Making security awareness infectious

Just appearing into view along our virtual conveyor belt comes an updated module on malware, one of those perennial, almost universally-applicable security awareness topics.

Aside from generally checking over and fluffing-up the content delivered in prior years, we're on the lookout for new developments, specifically any changes in the risk profile or security controls associated with malware.

Something we've spotted is an alleged move away from ransomware (which was Big News this time last year, a real and present danger) towards using compromised systems for crypto currency mining. I'm not entirely convinced at this point whether that is a genuine change: maybe ransomware has indeed peaked out (I sure hope so!), maybe not, but either way mining malware could be an emerging trend, another short-lived fad, a mistaken interpretation of limited data or pure fiction invented by someone flogging antivirus software.

Over a much longer timescale, commercial exploitation of malware remains evident, along with the continuing battles between black and white hats.
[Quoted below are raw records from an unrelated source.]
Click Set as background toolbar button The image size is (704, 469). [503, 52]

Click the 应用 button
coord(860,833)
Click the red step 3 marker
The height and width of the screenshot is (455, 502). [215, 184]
For decades we have seen innovative and increasingly complex technologies being deployed on both sides - clever stuff, but things have more or less stalled on the human front. Despite our best efforts through awareness, education, training, phishing simulators etc., the same old social engineering tricks remain somewhat effective today at spreading malware, and there's plenty of potential there for further innovation. 
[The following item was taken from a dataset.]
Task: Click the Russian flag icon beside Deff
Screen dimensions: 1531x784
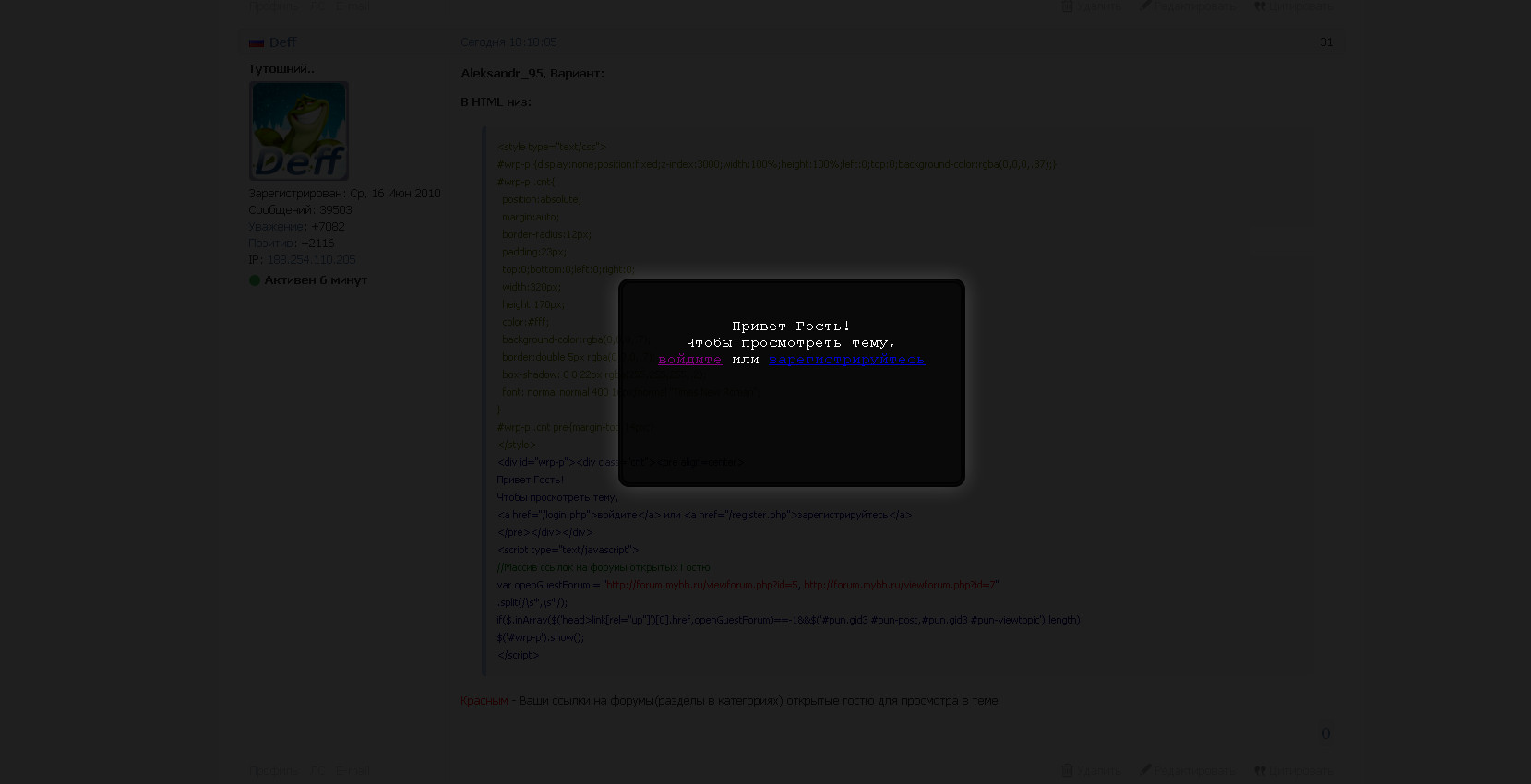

Novelty is a challenge for both the tech and non-tech malware defenses. This is cutting-edge stuff where established approaches gradually lose their power. Purely responding to changes on the offensive side is bound to set us on the back foot, especially given that most of those changes are unrecognized as such, initially anyway. Who knows, maybe the Next Big Thing in social engineering might be quietly ramping up right now.

So, I'm sitting here thinking about how to encourage customers to up their game with more innovative malware defenses, including our creative efforts on security awareness of course but what else could they be doing? Hmmm, I wonder if security awareness messages could be delivered by malware-like infectious mechanisms? 

Probably not a good idea, that one, subject to the same risks and drawbacks as those supposedly benevolent worms designed to patch systems against security vulnerabilities. 

A meme, though, has possibilities. If we can't infect IT systems with technological controls, can we at least infect people with behavioral controls, in a way that spreads from person-to-person like a beneficial form of flu, without the sniffles?